*Exercise*: All lines holding the word "slide" should be located in the records and copied.

Stored data
--

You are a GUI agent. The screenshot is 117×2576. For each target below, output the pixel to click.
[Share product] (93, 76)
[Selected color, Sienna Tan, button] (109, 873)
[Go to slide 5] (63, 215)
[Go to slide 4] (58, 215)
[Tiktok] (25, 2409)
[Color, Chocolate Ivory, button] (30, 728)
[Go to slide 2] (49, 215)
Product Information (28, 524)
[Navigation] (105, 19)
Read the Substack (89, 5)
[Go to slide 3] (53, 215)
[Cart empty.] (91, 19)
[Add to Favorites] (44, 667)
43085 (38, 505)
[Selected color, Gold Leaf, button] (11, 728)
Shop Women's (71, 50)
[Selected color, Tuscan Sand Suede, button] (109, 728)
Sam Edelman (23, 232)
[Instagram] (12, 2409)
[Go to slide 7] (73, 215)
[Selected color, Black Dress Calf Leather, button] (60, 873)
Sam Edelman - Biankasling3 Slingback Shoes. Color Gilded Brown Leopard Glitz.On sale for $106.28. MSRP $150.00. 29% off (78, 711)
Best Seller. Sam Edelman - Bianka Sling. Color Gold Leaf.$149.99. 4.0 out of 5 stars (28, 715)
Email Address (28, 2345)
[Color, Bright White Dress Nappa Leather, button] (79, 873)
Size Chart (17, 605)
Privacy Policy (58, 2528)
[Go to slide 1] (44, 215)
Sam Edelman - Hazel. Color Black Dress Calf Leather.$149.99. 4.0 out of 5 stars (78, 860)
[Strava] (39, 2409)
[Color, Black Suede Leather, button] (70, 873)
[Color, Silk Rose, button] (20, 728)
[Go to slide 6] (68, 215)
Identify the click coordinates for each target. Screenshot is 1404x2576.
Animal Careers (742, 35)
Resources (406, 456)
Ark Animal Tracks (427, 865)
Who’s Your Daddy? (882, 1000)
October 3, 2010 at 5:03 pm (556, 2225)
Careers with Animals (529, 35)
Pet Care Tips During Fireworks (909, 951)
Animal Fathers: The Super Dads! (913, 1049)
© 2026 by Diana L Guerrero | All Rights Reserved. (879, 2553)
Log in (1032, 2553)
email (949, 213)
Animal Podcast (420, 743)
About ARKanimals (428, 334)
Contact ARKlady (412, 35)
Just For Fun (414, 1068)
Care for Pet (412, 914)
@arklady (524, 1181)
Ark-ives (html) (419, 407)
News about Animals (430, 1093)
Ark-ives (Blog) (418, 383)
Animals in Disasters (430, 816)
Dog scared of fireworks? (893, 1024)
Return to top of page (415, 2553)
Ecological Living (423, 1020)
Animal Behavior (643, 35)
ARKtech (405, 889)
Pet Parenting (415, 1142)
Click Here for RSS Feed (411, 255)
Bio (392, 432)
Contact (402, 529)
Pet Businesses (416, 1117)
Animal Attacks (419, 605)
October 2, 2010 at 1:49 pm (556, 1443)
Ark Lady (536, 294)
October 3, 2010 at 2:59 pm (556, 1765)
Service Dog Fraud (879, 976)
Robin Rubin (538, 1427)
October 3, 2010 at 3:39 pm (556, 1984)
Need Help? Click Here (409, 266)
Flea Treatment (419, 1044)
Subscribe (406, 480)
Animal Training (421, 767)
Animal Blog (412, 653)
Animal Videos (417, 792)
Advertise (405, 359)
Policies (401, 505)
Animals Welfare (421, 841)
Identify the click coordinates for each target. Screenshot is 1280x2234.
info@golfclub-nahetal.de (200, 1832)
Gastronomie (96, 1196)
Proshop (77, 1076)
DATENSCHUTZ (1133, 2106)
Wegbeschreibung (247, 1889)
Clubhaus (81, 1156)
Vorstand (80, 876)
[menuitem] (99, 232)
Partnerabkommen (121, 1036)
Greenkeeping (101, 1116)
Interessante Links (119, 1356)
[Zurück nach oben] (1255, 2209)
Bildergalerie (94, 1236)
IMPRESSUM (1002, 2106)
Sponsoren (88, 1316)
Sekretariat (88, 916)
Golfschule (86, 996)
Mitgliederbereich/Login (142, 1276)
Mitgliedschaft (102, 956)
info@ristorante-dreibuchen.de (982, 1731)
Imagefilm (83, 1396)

--

*Answer to the problem*:
[Go to slide 5] (63, 215)
[Go to slide 4] (58, 215)
[Go to slide 2] (49, 215)
[Go to slide 3] (53, 215)
[Go to slide 7] (73, 215)
[Go to slide 1] (44, 215)
[Go to slide 6] (68, 215)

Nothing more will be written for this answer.